Envoyer à un ami | Version à imprimer | Version en PDF

Voter, pourquoi pas ?

par Moncef Wafi

Et si l'Etat faisait tout pour pousser le citoyen à boycotter les élections ? L'interrogation pourrait passer pour incongrue, voire farfelue du reste, tant les indicateurs tendent à prouver le contraire. Les discours, les injonctions, même maladroites, les intrusions et les prévisions chiffrées sur une participation honorable, sinon acceptée et tolérée, disent tout le contraire de cette assertion et indiquent que l'Etat veut éviter, coûte que coûte, une élection au rabais. D'où cette campagne pour une participation massive aux législatives du 4 mai prochain.

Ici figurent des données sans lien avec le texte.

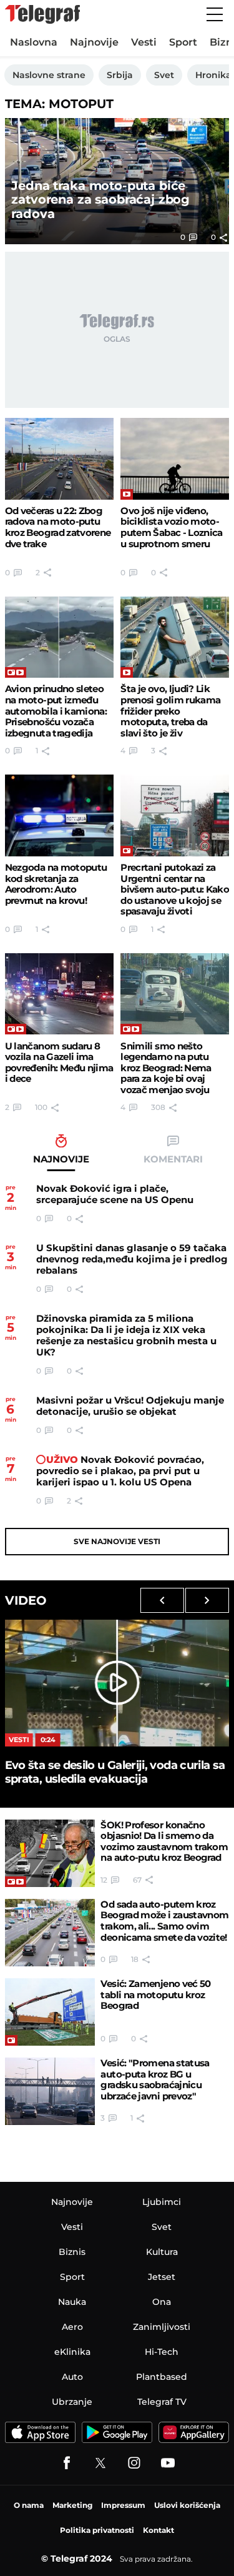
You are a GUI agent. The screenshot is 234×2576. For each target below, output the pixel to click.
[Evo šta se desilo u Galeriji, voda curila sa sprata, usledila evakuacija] (117, 1683)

Une vérité qui reste au stade du constat tant la manière déployée trahit une autre volonté, si cela se trouve. On évoque pêle-mêle cette même campagne incitative qui a eu l'effet inverse ou ces appels suspects insistants à ne pas voter, lancés en sous-main par des officines politiques. L'abstention, plus que le boycott, est le meilleur allié du système actuel en place soutenu politiquement par les deux partis de la majorité sortante et de ses sigles satellitaires. De l'avis de l'opposition ou de ce qu'il en reste, cette hypothèse tient la corde, expliquée en cela par la nature qui a horreur du vide et qui l'a rempli, en Algérie, par le FLN et le RND. Les chiffres avancés pour les élections des années 90 et ceux après 2000 donnent un aperçu de cette équation électorale qui veut que l'abstention joue le jeu des partis de l'Administration, ou ce qui est convenu d'appeler comme telle. Dans cette campagne, on a souvent entendu les chefs de parti soit invectiver les partisans du boycott, soit les prendre de haut avec condescendance, expliquant les comprendre sans les cautionner. Pourtant, le débat n'est pas là, puisque le boycott est déjà une option partisane en soi. L'abstention est cette réalité algérienne, de tout temps, qui s'est imposée aux électeurs à force de scrutins biaisés et de détournements de leurs voix. Un choix individuel qui a muté en épidémie, encouragé par des intentions inavouables pour faire l'impasse sur le rendez-vous électoral.

Ces élections qu'on présente comme un modèle du genre, les premières à être organisées loin de l'influence du DRS et du système des quotas, devront avoir le bénéfice du doute. Celui qu'elles ne seront pas totalement soldées par l'Administration mais pour cela, il faut un minimum de garanties et un engagement citoyen qui devront faire obstacle, au moins, à la fraude au niveau des taux de participation.